You may not think that doing a slideshow about greenhouse gas emissions has much to do with world peace, but it does tell us about how hyped up everybody from the scientific community to politicos have become about the whole global warming thing.

But what really matters--beyond discussing the end of days and all of the stuff from Revelations and such--is that global warming has us and billions more around the planet thinking about being greener.

Green, meaning cold, hard cash.

Warming fever is spreading like wildfire around the world. Public and private capital is being thrown at companies with reckless abandon, from blue chips to start-ups.

Stock prices for companies that can be positioned as climate-friendly are soaring, even if underlying business basics are lacking. But results are results, and those who have invested with the emerging trend are realizing both varieties of green.

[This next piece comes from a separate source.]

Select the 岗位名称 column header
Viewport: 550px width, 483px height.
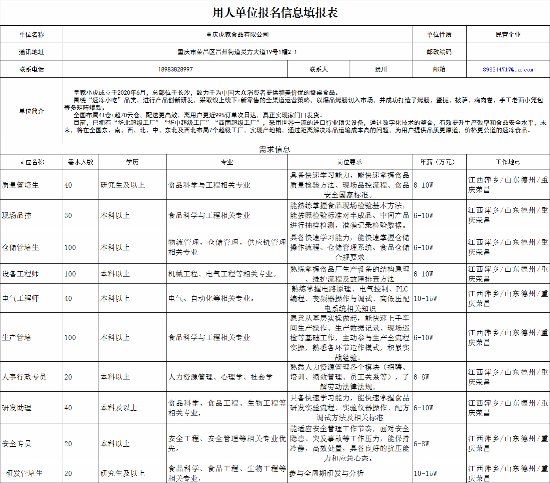tap(32, 162)
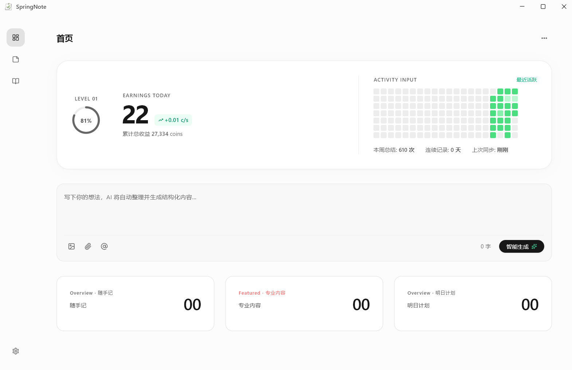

The PF Growth Portfolio already includes companies on the receiving end of climate cash, Monsanto based on biofuels and Siemens and Toshiba due to nuclear power. But the biggest boom is being felt by the smaller fry, and we’ve come up with a climatic collection of companies cashing in on growing concern over global warming.

Just like the go-go days of the Internet, we can get on board a collection of potentially market-changing companies that are all about cashing in on the world's appetite,companies addressing greenhouse gas emissions.

I'll start with the glow of the sun. Solar is one of the first alternative energy groups to cash in on warming fever.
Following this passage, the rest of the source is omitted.